The editorial further goes on to the state the role of the police and the state government going forward –
“Police should have gone on the alert at least 10 days ago. That’s when two persons were first beaten to death on suspicion of being child kidnappers. Instead, tribal leaders report that their plaints to police for help before the situation went out of control were ignored. With four of those having been lynched on Thursday being Muslim, a communal clash is threatened now. Chief Minister Raghubar Das must take control and show that Jharkhand is not in the grip of jungle raj.”
A report in the New Indian Express cites a police official saying there was no communal angle to the violence. “Investigations have found no communal angle. The incidents were caused due to rumors about child-abduction gangs circulating in these areas for the past few days. We have started a massive awareness drive,” said East Singhbhum SSP Anup T Mathew.
As fallout of the violence, Ruben Banerjee opines in the Hindustan Times about the selective outrage –
“Jharkhand is more than a thousand kilometers away from Delhi and as expected, we haven’t been shaken much by what the eastern state witnessed this week.”
He goes on to hypothesize if the incident took place in a metro writing –
“But imagine if seven innocent men were beaten to death in any of India’s big cities and the possible impact?
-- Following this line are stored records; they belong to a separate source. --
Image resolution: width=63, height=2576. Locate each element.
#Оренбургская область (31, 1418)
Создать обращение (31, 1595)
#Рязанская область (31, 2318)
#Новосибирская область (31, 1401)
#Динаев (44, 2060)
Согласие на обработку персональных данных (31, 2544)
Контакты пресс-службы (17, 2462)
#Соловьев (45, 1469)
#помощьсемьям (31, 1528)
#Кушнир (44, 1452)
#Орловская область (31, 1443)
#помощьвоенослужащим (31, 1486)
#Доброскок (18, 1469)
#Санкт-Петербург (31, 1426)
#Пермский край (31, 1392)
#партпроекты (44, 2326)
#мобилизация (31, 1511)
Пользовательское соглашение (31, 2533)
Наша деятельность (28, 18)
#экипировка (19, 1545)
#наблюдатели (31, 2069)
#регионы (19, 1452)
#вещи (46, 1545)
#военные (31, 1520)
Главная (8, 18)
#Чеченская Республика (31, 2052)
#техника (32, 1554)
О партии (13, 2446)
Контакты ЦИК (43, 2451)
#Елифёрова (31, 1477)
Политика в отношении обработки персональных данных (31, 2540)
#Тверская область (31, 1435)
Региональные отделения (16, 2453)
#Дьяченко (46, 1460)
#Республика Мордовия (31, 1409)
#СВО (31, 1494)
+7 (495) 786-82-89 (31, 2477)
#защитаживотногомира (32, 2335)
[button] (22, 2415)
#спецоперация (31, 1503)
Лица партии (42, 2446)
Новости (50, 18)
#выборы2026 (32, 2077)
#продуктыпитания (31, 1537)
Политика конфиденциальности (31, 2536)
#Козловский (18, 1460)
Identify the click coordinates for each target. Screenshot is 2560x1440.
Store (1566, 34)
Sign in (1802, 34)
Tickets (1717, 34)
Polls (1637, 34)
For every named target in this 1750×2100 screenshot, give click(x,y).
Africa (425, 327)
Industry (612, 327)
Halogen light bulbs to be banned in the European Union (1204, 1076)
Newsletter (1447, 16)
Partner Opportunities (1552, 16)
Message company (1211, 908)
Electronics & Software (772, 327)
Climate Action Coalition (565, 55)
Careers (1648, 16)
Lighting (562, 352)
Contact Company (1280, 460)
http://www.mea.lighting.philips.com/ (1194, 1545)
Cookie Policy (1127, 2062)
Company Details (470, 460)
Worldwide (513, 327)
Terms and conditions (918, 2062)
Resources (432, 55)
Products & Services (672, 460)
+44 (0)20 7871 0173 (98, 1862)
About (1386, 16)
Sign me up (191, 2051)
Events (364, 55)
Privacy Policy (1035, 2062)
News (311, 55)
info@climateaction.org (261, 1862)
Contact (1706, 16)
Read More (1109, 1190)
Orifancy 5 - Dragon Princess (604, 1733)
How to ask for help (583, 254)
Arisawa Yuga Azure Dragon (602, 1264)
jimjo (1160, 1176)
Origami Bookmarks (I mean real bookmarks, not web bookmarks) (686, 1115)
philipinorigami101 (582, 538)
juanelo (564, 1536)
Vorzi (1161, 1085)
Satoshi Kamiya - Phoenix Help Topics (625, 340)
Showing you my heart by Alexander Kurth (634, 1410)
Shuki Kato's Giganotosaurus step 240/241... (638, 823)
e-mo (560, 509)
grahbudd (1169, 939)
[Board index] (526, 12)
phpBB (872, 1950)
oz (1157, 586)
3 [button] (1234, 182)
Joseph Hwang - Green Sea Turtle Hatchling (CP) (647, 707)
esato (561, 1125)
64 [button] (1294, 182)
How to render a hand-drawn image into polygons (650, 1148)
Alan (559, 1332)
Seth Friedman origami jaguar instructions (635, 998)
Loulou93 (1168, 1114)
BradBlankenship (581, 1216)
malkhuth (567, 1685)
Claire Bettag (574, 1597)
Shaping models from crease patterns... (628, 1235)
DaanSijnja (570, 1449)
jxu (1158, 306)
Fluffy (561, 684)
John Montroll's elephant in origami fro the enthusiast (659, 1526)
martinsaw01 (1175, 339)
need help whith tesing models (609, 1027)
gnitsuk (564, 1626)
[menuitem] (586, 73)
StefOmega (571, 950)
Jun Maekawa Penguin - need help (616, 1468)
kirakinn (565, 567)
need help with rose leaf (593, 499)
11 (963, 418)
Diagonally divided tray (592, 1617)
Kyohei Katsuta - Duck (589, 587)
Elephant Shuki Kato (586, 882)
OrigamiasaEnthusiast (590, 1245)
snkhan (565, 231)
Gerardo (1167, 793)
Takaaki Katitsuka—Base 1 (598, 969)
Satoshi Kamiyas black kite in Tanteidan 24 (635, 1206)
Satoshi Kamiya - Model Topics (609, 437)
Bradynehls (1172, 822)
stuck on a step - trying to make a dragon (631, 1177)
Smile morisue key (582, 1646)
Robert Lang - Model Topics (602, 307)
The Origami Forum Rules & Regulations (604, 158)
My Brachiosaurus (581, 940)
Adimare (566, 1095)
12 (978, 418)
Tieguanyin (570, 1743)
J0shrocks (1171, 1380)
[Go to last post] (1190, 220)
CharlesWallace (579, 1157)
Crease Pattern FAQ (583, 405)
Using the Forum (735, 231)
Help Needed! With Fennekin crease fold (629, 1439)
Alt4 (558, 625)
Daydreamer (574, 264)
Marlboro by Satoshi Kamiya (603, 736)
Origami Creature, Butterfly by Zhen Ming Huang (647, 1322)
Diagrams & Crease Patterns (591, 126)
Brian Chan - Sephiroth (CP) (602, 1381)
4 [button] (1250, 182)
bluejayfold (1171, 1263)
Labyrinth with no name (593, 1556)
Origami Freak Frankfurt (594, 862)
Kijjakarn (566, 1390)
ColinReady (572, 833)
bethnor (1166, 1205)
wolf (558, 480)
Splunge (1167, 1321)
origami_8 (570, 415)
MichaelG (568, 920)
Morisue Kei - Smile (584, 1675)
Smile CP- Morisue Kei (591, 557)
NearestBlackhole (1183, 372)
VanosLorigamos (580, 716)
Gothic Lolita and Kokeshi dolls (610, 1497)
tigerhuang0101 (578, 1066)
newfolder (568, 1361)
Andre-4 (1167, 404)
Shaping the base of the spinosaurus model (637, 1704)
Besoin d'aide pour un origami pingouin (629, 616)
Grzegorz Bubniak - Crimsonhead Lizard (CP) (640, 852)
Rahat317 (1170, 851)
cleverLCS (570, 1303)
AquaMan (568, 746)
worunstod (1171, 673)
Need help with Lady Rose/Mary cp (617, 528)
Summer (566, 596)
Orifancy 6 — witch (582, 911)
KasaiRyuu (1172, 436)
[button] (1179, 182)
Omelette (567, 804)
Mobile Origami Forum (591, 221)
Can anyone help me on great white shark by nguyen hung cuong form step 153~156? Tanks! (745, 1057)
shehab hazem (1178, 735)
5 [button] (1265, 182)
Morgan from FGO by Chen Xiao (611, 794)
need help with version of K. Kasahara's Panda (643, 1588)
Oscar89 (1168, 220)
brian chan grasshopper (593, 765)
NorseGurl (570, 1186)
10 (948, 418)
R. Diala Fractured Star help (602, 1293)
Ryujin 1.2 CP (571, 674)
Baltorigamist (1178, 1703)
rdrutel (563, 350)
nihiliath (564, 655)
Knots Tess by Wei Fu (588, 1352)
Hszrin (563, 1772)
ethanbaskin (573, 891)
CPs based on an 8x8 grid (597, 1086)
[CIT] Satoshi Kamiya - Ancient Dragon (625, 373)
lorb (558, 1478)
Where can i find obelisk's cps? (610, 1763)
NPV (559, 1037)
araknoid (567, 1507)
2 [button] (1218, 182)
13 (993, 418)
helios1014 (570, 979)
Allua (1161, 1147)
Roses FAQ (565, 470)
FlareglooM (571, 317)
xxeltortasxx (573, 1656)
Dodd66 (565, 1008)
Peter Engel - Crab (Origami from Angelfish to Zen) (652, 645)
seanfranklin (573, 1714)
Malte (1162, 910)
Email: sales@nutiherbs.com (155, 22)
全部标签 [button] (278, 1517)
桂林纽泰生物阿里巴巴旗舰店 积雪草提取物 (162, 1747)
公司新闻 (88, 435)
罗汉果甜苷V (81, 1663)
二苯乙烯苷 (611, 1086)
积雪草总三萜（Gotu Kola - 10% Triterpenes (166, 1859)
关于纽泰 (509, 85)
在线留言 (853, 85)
Or worse, if the victims belonged to a particular religion or caste, or the crime was connected to cows?”
“Our response to a tragedy can be measured by the distance between India and Bharat. Both the perpetrators of the crime and the victims were presumably poor, illiterate and marginalized. But as we don’t consider ourselves to be like them, the incident was of little consequence to us, the people sitting in the comforts of major metros.”